→ Selected excerpt
——————

Re: Add /ready-to-test bot to airflow CI

Ash Berlin-Taylor Mon, 26 Oct 2020 02:54:01 -0700

Is "ready to merge" also going to automatically merge if tests are green?


I think it shouldn't unless we also remove that label on a new push to the 
branch - consider this:
PR is reviewed and approved and a simple change, committer reviews it and gives 
it an approval; tests currently running
Label is applied

While tests are running PR author pushes malicious code

Tests for this new push pass and it's automatically merged.

Because of this I think "ready to merge" is actually the wrong name as it 
conveys extra meaning that we want to avoid. (And I also don't want to remove 
approvals when pushing, there are many many cases where it's just a small 
change requested, and we give approval with "make this change; I'm 
pre-emptively approving it")
-ash
On Oct 24 2020, at 8:49 pm, Daniel Imberman <daniel.imber...@gmail.com> wrote:
> I think ready to merge makes more sense
>
> via Newton Mail 
> (https://cloudmagic.com/k/d/mailapp?ct=dx&cv=10.0.51&pv=10.15.6&source=email_footer_2)
> On Sat, Oct 24, 2020 at 12:13 PM, Jarek Potiuk <jarek.pot...@polidea.com> 
> wrote:
> > Some short update - seems like we can get 50% 60% saving in job usage by 
> > the "unapproved PRs". We are progressing with implementation :D.
> >
> > On Sat, Oct 24, 2020 at 10:55 AM Jarek Potiuk <jarek.pot...@polidea.com 
> > (mailto:jarek.pot...@polidea.com)> wrote:
> > > FYI. We found out with Tobiasz, that it will be a bit better and if we 
> > > add "Approved" label in the PR that the workflow will automatically set 
> > > when the issue gets approved.
> > >
> > > This way we have state of the PR approval (we know when it changes) and 
> > > know that we should re-run last "small matrix" successful run when the 
> > > label changes to "Approved".
> > >
> > > This will also be an additional indication to committers in case of 
> > > queues and delays we se. It might be that the "small" matrix run is 
> > > already successful, the PR gets approved but the "full matrix build" is 
> > > delayed due to queuing. Such PR will have green "merge" button and might 
> > > get merged by mistake - but it will not have the "Approved" label yet.

——————

→ Dataset content

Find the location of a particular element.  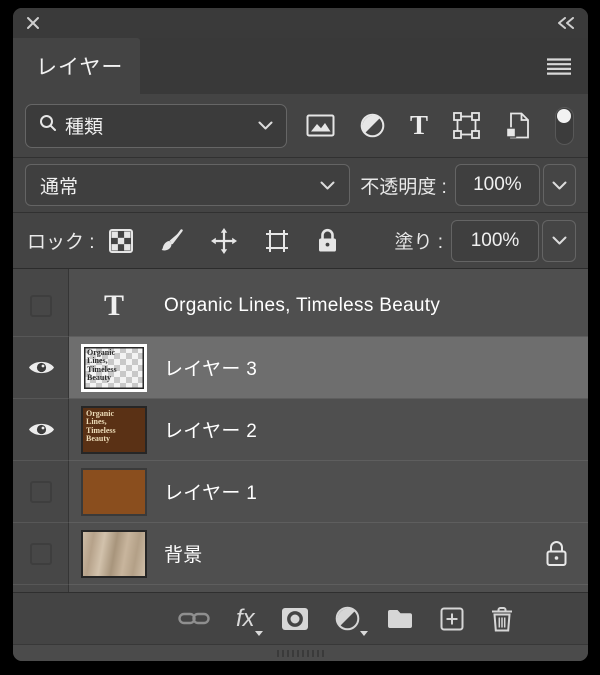

blend-mode-value: 通常 is located at coordinates (60, 187).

——————

→ Complete the following
[A] Output the stretch from "Re: Add /ready-to-test" through "tests are green?" in the Airflow CI email thread, copied word for word.
[B] Pick up the Airflow CI email thread where it stops and continue it.

→ Task-by-task results
[A]
Re: Add /ready-to-test bot to airflow CI

Ash Berlin-Taylor Mon, 26 Oct 2020 02:54:01 -0700

Is "ready to merge" also going to automatically merge if tests are green?

[B]
> > > Setting the label and re-running the build will happen at the same time.
> > >
> > > But I start thinking this label should be named differently - how about 
> > > "Ready to merge" maybe? Or maybe other ideas?
> > >
> > > J.
> > >
> > >
> > >
> > >
> > > On Sat, Oct 24, 2020 at 1:10 AM Daniel Imberman 
> > > <daniel.imber...@gmail.com (mailto:daniel.imber...@gmail.com)> wrote:
> > > > +1000!
> > > >
> > > > via Newton Mail 
> > > > (https://cloudmagic.com/k/d/mailapp?ct=dx&cv=10.0.51&pv=10.15.6&source=email_footer_2)
> > > > On Fri, Oct 23, 2020 at 8:22 AM, Jarek Potiuk <jarek.pot...@polidea.com 
> > > > (mailto:jarek.pot...@polidea.com)> wrote:
> > > > > Thanks Tobiasz :). fantastic.
> > > > >
> > > > > I prepared a very short and simple design doc 
> > > > > https://docs.google.com/document/d/16rwyCfyDpKWN-DrLYbhjU0B1D58T1RFYan5ltmw4DQg/edit#
> > > > >  where we can collaborate.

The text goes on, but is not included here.